A Text-Adventure Game Engine

Published on . Updated on .
Tags: python, computing, games

Introduction

As a work sample for a job application, I spent some time writing a Python library which lets a game designer create basic text adventures. Though the library is a mere prototype, I was able to use it to implement a sample game called “Bread Master.”

My library and its documentation are available on my public GitLab account. The rest of this page reproduces some introductory sections from the library’s README, as of 2020-05-09.

Aims

Guiding principles for this project.

  1. Hit the mark.

    TA gave me free reign to submit any code sample I chose. Having developed interactive fiction but never made my own tool for such, I set out to build a small but complete text-adventure engine. I defined “complete” to mean I could hand the library to another programmer and expect them to be able to make a game, ideally after no more introduction than reading and playing the sample game, “Bread Master.”

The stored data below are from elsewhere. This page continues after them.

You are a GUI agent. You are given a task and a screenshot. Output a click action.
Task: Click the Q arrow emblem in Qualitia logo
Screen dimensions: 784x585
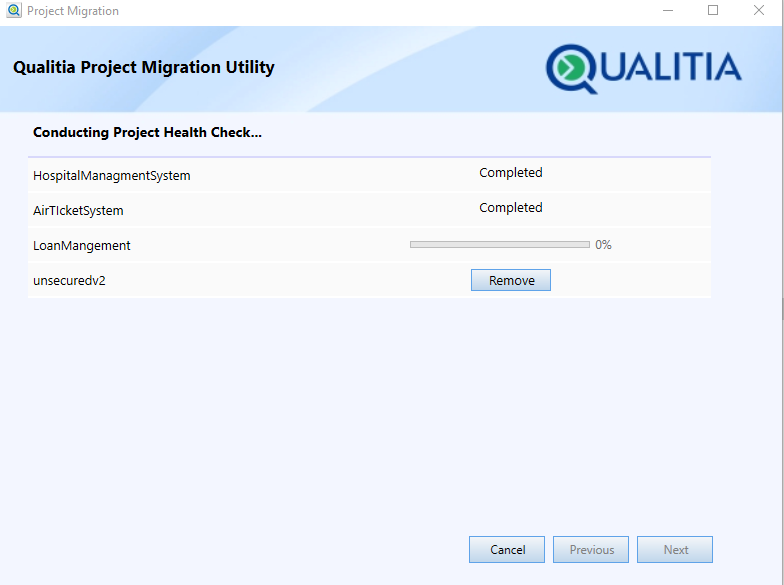click(x=573, y=68)
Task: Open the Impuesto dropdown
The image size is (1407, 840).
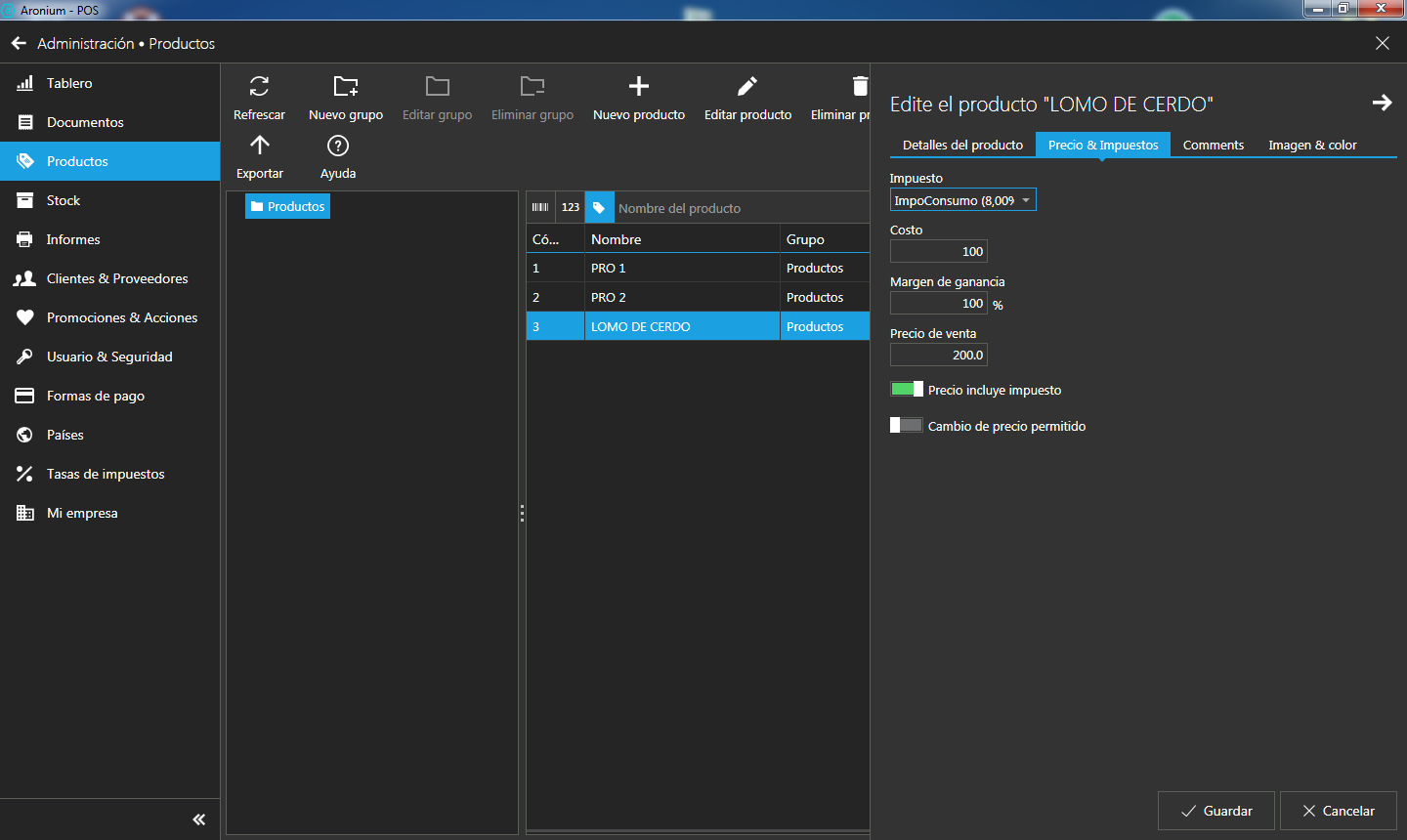Action: [x=962, y=200]
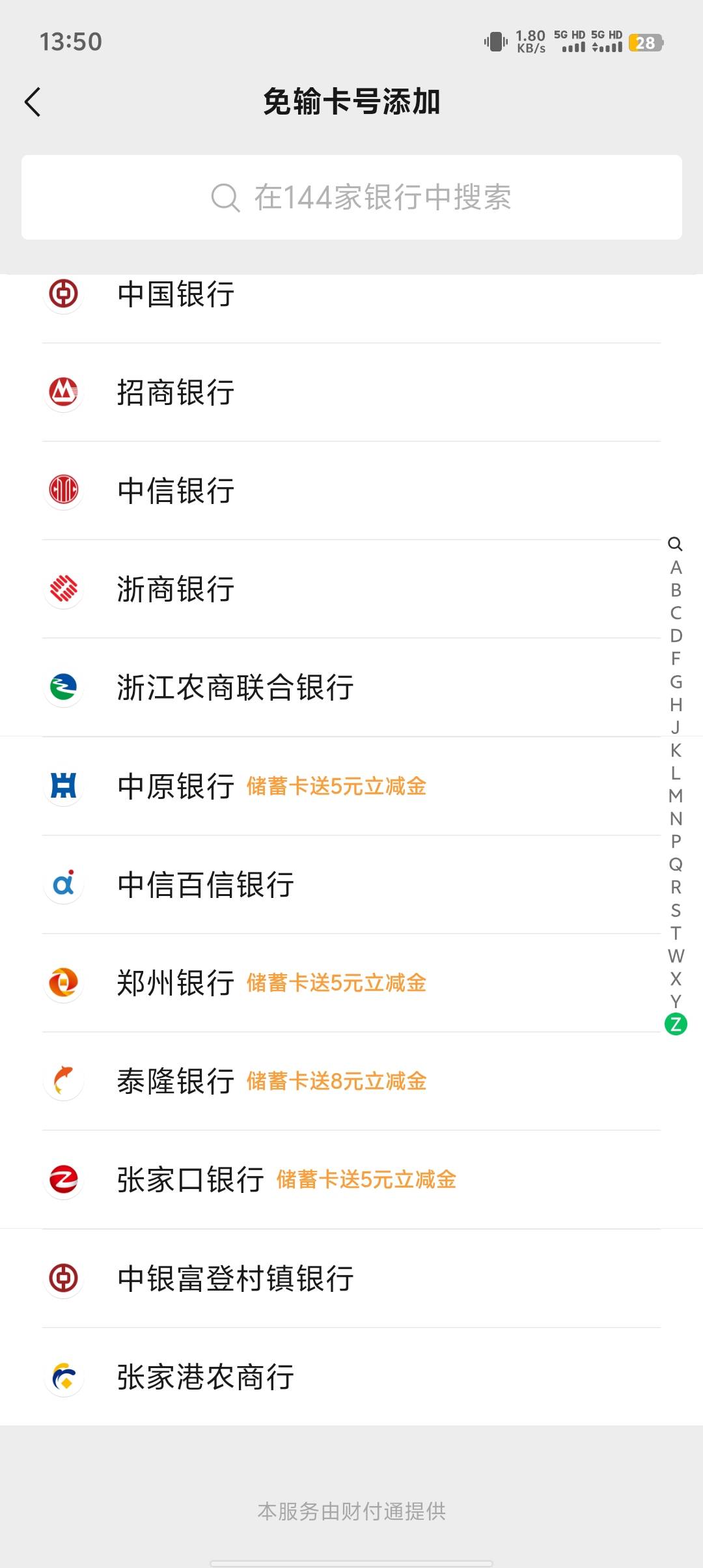Choose 中银富登村镇银行 entry
This screenshot has width=703, height=1568.
click(x=235, y=1278)
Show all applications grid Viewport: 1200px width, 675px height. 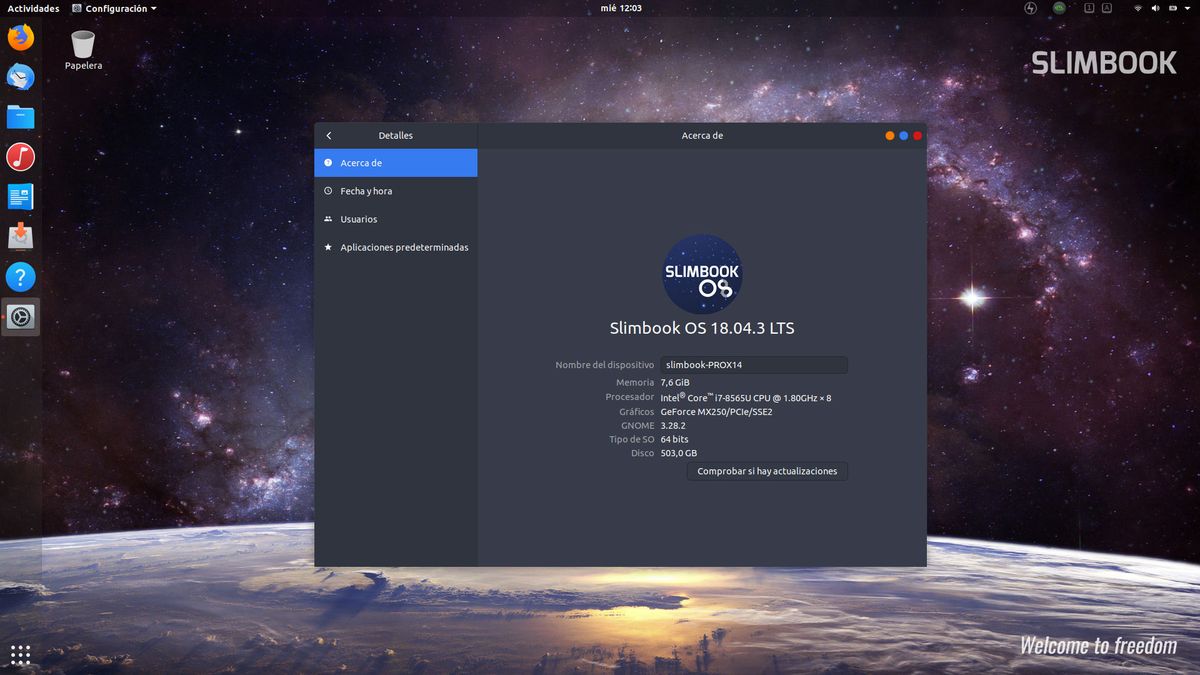21,655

  2. Do right by both the user and the user’s user, the game player.

    I wanted the user to be able to open this library, read the thirty or forty lines of code that specify “Bread Master”, play that game, and be ready to write his own little game. [For explicit user instructions, see “Instructions for Game Designers” below.]

    It seemed to me that, if I were a game designer thinking about using this game library, the most important thing would be an assurance that my players would be well-served out of the box. Thus, I tried to include quality-of-life features for players of games made with this library, including a help menu listing commands and their synonyms; parser special cases to allow more freedom in typing Commands; and prompting the player with choices of direct object if they failed to provide one for a targetable Command, rather than rejecting their command outright.

  3. Document design decisions.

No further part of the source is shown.